Music and Memories From the Past Inspire Paul McCartney and Bruce Springsteen On Their New Albums

McCartney Springsteen

Paul McCartney, pictured above during a Sept. 2017 concert in New York City, drew on influences from the past while working on his upcoming album 'McCartney III.' Photo: Taylor Hill/Getty Images

They say that hindsight is 20/20, but the year 2020 has also offered plenty of free time for reevaluation and reflection. And when you’re a legendary musical artist, that can mean digging into the past for both inspiration and old tunes.

In recent weeks alone, Stevie Wonder, 70, released his first two original songs in 11 years — including one, called “Where Is Our Love Song,” that he originally wrote the music for more than 50 years ago, at age 17. And country queen Dolly Parton, 74, harkens back to her love of celebrating Christmas through music with A Holly Dolly Christmas — her first holiday album in 30 years (and third overall). The disc features multiple classic Christmas tunes and topped the charts in Canada and the U.S. upon its release earlier this month.

And now, two more music legends are getting into the game with releases that have roots in their earlier days.       

On Wednesday, Sir Paul McCartney, 78, announced the release of McCartney III, an album that he recorded alone at his family farm during the COVID-19 pandemic. The disc comes 50 years after his debut solo album, McCartney — which he recorded alone and in secret following the breakup of the Beatles — and 40 years after the 1980 sequel, McCartney II, which he also recorded alone.

The impetus for the album came from the legendary rocker, while in pandemic lockdown, revisiting a 1990s-era track that he wrote and co-produced with famed Beatles producer Sir George Martin called “When Winter Comes.” That led to him writing a new tune, “Long Tailed Winter Bird,” followed by more new tracks that he recorded alone at his home studio, singing all the vocals and playing all the instruments.

“There are one or two [songs] that I hadn’t finished and, because I was able to get in the studio, I thought ‘OK, wait a minute, what about that one?’ So I’d get it out and think, ‘Ugh, oh dear.’ And you’d try to figure out what was wrong with it, or why you didn’t like it,” McCartney told the BBC about making this album. “In some cases the vocal or the words just didn’t cut it, so you’d strip it all down and go ‘OK, let’s just make it completely different.’”

He added that, “When I’d done them, I was going ‘Well, what am I going to do with this?’ And it suddenly hit me: this is McCartney III. You’ve done it all yourself, like the others, so this qualifies.”

In discussing the recording process for the album, The Guardian noted that, “McCartney has used hallowed equipment including his violin-shaped Hofner bass guitar, a Mellotron from Abbey Road studios used by the Beatles, a double bass that backed Elvis Presley and studio gear from Wings sessions in 1971.”

The album, which drops on Dec. 11, embraces themes of love and optimism, which McCartney, in the BBC story, said he gleaned from his parents’ experiences during another crisis — the London Blitz during the Second World War.

“They survived the bombing and losing people left, right and centre, and yet they came out of it with an incredible spirit,” he said. “So it’s good to think, ‘Well, if they could do it, I can do it.’”

 

The Boss is Back

 

From a former Beatle to the Boss, themes of nostalgia also loom large over Bruce Springsteen’s latest album, Letter To You, which drops on Oct. 23.

The story behind the disc begins with the passing of George Theiss, a band member from Springsteen’s first band, The Castiles, which he joined in the mid-1960s.
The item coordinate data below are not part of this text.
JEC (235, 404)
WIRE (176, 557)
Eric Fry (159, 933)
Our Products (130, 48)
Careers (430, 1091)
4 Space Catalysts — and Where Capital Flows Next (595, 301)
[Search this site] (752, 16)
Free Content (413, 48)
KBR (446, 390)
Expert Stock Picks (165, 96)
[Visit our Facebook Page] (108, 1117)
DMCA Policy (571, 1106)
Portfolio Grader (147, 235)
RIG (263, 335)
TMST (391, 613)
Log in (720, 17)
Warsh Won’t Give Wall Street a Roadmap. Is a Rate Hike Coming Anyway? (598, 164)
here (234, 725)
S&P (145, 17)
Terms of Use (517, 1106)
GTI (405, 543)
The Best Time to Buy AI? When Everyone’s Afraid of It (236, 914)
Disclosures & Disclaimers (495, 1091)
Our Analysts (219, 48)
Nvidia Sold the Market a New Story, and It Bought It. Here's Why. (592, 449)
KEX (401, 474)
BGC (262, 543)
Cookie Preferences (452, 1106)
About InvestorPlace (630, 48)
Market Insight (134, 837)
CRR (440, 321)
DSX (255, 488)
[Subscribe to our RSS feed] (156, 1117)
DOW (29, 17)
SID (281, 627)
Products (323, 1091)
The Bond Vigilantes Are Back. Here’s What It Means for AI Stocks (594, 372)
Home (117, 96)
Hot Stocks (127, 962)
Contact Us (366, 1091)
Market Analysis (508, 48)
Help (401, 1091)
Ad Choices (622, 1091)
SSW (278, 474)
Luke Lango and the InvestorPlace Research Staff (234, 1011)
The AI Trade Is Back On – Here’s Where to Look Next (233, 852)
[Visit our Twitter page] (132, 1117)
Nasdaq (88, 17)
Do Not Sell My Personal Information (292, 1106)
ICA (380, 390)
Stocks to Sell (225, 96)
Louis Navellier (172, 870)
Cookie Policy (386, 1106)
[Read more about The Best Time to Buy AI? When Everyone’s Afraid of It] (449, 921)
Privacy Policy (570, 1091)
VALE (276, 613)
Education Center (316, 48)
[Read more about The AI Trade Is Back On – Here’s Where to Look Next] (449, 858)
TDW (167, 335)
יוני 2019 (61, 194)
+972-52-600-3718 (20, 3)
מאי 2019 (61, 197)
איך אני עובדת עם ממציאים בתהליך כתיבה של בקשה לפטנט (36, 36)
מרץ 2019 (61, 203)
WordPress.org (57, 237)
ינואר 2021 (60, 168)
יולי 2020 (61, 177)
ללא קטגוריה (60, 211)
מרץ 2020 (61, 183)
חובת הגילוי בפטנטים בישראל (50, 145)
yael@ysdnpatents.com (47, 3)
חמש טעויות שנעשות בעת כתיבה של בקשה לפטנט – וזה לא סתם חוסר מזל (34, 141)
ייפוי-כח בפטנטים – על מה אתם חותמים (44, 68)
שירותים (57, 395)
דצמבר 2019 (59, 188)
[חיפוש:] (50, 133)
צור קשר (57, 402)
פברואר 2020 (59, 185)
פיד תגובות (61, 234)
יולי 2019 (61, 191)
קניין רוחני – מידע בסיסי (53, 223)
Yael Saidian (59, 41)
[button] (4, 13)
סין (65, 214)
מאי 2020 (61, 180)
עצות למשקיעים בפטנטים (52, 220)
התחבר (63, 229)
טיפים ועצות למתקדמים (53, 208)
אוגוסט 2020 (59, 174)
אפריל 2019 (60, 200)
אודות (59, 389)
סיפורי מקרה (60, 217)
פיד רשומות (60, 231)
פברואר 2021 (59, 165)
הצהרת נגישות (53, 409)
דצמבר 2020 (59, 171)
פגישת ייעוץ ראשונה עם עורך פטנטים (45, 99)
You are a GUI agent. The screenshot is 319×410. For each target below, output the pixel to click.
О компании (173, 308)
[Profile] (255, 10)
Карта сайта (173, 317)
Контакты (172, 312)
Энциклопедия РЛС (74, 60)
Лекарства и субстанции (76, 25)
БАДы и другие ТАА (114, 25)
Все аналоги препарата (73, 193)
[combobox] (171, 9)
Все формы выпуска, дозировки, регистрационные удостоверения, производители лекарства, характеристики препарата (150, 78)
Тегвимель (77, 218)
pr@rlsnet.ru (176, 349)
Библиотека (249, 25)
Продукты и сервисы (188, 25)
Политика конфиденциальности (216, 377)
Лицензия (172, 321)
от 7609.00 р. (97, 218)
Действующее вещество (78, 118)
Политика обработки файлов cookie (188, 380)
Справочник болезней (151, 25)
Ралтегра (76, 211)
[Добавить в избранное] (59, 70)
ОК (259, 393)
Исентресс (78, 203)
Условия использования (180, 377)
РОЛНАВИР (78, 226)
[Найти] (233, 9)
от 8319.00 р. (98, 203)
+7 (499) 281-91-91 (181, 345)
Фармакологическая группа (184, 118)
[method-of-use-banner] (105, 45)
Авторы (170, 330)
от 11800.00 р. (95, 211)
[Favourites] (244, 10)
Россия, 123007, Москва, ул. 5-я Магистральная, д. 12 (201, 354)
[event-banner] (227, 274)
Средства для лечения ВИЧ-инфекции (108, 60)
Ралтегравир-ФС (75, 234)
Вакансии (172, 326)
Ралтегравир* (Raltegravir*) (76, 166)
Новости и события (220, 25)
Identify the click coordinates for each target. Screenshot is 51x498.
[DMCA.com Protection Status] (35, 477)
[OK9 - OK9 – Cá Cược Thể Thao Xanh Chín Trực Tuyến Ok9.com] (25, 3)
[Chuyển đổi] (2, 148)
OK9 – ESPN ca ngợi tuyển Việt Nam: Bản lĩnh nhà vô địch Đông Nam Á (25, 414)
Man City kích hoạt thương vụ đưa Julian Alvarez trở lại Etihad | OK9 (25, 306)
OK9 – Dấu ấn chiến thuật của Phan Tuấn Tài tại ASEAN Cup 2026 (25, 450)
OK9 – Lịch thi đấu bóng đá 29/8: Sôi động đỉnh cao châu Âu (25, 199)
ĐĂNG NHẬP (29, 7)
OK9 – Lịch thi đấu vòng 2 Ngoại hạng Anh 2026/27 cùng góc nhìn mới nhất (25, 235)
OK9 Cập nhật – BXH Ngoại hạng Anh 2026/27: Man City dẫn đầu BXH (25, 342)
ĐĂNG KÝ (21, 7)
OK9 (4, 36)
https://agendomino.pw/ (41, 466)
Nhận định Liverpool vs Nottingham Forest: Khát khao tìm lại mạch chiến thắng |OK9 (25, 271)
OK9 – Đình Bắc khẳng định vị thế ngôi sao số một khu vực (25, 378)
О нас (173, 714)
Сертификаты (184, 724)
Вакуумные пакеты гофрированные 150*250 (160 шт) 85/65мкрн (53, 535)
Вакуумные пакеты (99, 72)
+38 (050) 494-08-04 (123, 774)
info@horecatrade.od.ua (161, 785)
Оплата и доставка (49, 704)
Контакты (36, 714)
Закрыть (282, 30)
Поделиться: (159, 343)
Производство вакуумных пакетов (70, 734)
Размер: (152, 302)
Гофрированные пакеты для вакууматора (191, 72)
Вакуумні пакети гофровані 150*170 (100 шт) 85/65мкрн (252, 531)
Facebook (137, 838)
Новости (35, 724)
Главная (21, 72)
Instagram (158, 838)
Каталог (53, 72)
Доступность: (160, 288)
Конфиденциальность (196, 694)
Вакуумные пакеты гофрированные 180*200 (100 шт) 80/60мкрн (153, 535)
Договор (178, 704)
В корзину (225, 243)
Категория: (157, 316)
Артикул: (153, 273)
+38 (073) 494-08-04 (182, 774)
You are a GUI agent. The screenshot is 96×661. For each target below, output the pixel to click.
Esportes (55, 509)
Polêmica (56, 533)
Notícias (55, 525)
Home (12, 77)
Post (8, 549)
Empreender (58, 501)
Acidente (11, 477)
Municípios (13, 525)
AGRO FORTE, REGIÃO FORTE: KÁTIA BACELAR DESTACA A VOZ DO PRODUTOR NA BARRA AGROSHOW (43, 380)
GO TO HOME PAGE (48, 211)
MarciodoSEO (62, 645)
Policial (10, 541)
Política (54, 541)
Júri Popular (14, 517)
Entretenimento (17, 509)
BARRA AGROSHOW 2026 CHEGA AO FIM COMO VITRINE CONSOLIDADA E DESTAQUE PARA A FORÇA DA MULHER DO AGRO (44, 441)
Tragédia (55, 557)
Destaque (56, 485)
The death of Theiss made Springsteen the sole surviving member of the group.  

“I guess being the last guy in my first band to remain alive, I don’t know, must have brought things up for me because a short while later I started to write with the themes of mortality and lifespan and taking the subject of music, which is a subject I hadn’t written about before — what it was like being in a band when you were young, what it’s like being in a band 50 years later with the same people,” the 71-year-old explained in a recent interview with The Late Show’s Stephen Colbert. “It’s an unusual experience but there’s some common humanity in all of it. So it just opened a vein of creativity that lasted for about seven days, in which I wrote almost all the songs for the album. And that’s the way it happens sometimes.”  

In a statement, Springsteen added that one of the songs on the album, “Ghosts,” is “about the beauty and joy of being in a band, and the pain of losing one another to illness and time.”

In addition, the album also includes new recordings of three previously unreleased 1970s-era Springsteen tunes: “Janey Needs a Shooter,” “If I Was the Priest” and “Song for Orphans.”

Recorded in five days at Springsteen’s New Jersey home, Letter To You marks the first studio album collaboration between the Boss and the E Street Band since the 2014 disc High Hopes. A documentary film, also called Letter To You, about the making of the album, debuts on Apple TV+ on Oct. 23.